Massa Marittima (Grosseto). Con una nota, l’associazione “Fare per Massa Marittima, le sue frazioni e il territorio”, nella persona del suo presidente Andrea Vinciarelli, comunica il raggiungimento di 2.000 firme raccolte per la petizione a favore della riorganizzazione della sanità territoriale nell’area delle Colline Metallifere, avente come ospedale di riferimento il Sant’Andrea di Massa Marittima.
In particolare, l’iniziativa mira a chiedere agli organi competenti l’istituzione di un Distretto socio sanitario individuato nella zona delle Colline Metallifere.
“L’obiettivo era quello di raggiungere le 2.000 firme entro la fine di settembre – afferma Vinciarelli –, averlo centrato con così largo anticipo ci soddisfa, ma soprattutto ci lusinga, anche perché la petizione è ancora attiva nei luoghi già indicati e il numero è desinato a salire. I cittadini firmatari e quelli che ci hanno aiutato nella raccolta di firme hanno capito che l’associazione ‘Fare’ si adopera in modo concreto nell’individuazione di criticità, nella ricerca di soluzioni e nella loro messa a terra. Esprimo quindi, a nome del consiglio direttivo e degli iscritti all’associazione, i più sinceri ringraziamenti a tutti coloro che hanno apprezzato e stanno contribuendo al successo di questa iniziativa”.
Vinciarelli aggiunge poi che “la raccolta delle firme rappresenta il primo step, quello del consenso. A questo si è aggiunta, in questi mesi, una intensa interlocuzione diretta con i sindaci di quasi tutti i Comuni del territorio. Il risultato sin qui ottenuto è senza dubbio interessante sul piano della condivisione e di individuazione di un percorso formale che vede proprio negli amministratori locali la chiave di volta”.

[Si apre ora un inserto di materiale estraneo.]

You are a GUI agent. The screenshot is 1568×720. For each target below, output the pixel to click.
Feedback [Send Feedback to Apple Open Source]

“La sanità e la tutela della salute – conclude Vinciarelli – sono temi trasversali, che impattano sulla vita di tutti noi, ma non saranno l’unico tema, come associazione ‘Fare’, di cui ci occuperemo nei prossimi mesi. Ce ne sono appunto altri che riteniamo essere di impatto sulla nostra comunità e che sono alla nostra attenzione. La nostra deve essere un’azione civica, concreta e pragmatica e non populista e demagogica”.